Baby Feeding Schedules

While every baby is truly different, there are certain guidelines for the intake of breast milk or formula and solids by age. Below is a general framework you can use as a guide. As always, discuss your child’s feeding schedule with your pediatrician or health care professional and adjust as needed for the needs of your specific child.

6 to 7 Month Old Feeding Schedule

Breast milk or Formula: 24 to 32 oz per day
Solids: 1 to 2 meals

When you are just starting solids, breast milk or formula should still be baby’s primary source of nutrition with one to two meals of solid food each day. Eating solid food at this stage will mostly be for practice, so don’t worry about consumption. If baby seems overly hungry or fussy when you sit them in the highchair for solid food, try offering a bit of breast milk or formula as an appetizer, wait 20 minutes, then do the solids meal, and then wait another 15-20 minutes and offer more breast milk or formula as a dessert. This can help take the edge off and help ensure baby isn’t overly hungry (or too full) for the solids meal. It is also a good idea to offer some breast milk or formula in an open cup and a straw cup at this time, alternating the open and straw cup at each meal. You may also offer small amounts of water in an open cup (our strong opinion is that it’s best to limit water at this young age to less than 2 ounces at each meal, with no more than 4 ounces per day unless otherwise advised by your pediatrician).
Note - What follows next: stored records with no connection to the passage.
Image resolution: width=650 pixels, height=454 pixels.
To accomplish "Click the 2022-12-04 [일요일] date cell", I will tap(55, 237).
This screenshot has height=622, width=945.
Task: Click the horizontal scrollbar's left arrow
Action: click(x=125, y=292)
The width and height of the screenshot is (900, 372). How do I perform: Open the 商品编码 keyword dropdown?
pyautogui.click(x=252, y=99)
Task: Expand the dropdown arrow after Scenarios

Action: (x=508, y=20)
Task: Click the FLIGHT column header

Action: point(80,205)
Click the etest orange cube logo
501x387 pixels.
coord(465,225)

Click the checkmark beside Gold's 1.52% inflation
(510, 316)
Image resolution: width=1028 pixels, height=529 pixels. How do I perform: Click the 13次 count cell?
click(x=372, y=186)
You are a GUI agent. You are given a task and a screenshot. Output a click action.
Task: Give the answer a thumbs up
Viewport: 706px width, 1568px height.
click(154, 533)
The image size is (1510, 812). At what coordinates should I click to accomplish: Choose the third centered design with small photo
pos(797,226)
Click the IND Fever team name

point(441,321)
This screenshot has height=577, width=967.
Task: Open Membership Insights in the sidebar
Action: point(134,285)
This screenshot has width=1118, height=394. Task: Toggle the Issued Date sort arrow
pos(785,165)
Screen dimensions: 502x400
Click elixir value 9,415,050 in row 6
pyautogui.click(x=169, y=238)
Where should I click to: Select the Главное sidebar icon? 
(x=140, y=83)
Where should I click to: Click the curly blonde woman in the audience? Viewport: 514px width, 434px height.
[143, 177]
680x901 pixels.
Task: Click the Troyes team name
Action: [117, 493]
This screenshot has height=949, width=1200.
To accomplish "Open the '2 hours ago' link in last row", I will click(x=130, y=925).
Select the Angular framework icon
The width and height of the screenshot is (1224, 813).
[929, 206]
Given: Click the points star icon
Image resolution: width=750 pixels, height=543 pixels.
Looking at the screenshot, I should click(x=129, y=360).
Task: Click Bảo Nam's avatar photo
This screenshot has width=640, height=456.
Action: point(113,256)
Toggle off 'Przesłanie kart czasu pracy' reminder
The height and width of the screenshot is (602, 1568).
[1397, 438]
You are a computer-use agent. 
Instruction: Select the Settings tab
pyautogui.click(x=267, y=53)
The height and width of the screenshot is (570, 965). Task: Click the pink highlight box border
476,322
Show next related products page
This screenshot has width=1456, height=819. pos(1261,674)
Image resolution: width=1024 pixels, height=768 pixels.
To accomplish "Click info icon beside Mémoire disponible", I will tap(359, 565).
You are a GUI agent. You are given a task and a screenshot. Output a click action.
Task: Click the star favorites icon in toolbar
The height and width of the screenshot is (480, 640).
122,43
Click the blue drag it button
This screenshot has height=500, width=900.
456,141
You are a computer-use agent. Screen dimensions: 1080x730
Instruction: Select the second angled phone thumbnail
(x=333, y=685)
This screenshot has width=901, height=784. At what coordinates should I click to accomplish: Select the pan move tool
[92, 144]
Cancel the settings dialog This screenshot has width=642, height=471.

For more on teaching baby to drink from a cup, see our Cup Drinking page.

8 to 9 Month Old Feeding Schedule

Breast milk or Formula: 24 to 32 oz per day
Solids: 2 meals

At this stage, your baby may be getting more of the hang of solid food. Continue to rely on breast milk or formula as the primary source of nutrition and also offer breast milk or formula (or small amounts of water) in an open cup or straw cup at mealtimes, alternating between open and straw cups for practice. For more on teaching baby to drink from a cup, see our Cup Drinking page. If baby is still eating just one solids meal per day, it’s a good time to increase that to two solid meals per day. At this age baby may still want to breast- or bottle-feed before bed as well. 

10 to 12 Month Old Feeding Schedule

Breast milk or Formula: 20 to 32 oz
Solids: 3 meals

Offer three meals of solid food each day along with breast milk or formula distributed across 4 breast or bottle feeds. Continue offering breast milk or formula in an open cup or straw cup with meals, alternating between open and straw cups for practice. For more on teaching baby to drink from a cup, see our Cup Drinking page. If baby doesn’t seem hungry enough for solids, is approaching 12 months of age, and is otherwise gaining weight and in good health, consider reducing the amount of time on the breast or the amount of formula in each bottle. Many parents choose to reduce (or drop) the first bottle of the day as baby gets the hang of solids. As always, discuss your baby’s schedule with your pediatrician or health care provider.

12 to 18 Month Old Feeding Schedule

Breast milk: 16 to 20 oz
Formula: Ideally none
Solids: 3 meals + 2 snacks

At this point, solid food becomes the primary source of nutrition. Baby should be eating three meals of solid foods each day, along with 2 snacks situated exactly half-way between meals. After baby’s first birthday, start to limit consumption of milk (breast milk, formula, or cow milk) to 16 ounces per 24 hours so that it does not displace solid food. If baby needs a bit more time to reach this stage, that’s fine, but be sure to discuss your feeding schedule with baby’s pediatrician or health care professional. Aim to drop all bottles no later than 15 months of age. If you’d like to continue breastfeed, by all means do so if baby is eating solids well. We suggest starting and ending your day with a breastfeed and serving breast milk, cow milk, or a milk alternative in an open or straw cup at meals. For more on milk, see our Milk FAQs. Note: Many toddlers drop a nap in this age range. Trust your gut and your baby and adapt the schedule as necessary.

18 to 24 Month Old Feeding Schedule

Breast milk: 16 oz max
Formula: none
Solids: 3 meals + 2 snacks

At 18 months of age your child should continue to be eating three meals of solid foods each day, along with 2 snacks situated exactly half-way between meals. Limit consumption of milk (breast milk, toddler formula, cow milk) to no more than 16 ounces per day so that it does not displace solid food. If you are still bottle feeding at this age or if baby doesn’t want to eat solids and only wants to breastfeed, consult your pediatrician or health care professional immediately. If you’d like to continue breastfeeding, by all means do so if baby is eating solids well. We suggest starting and ending your day with a breastfeed and serving breast milk, cow milk, or a milk alternative in an open or straw cup at meals. For more on milk, see our Milk FAQs.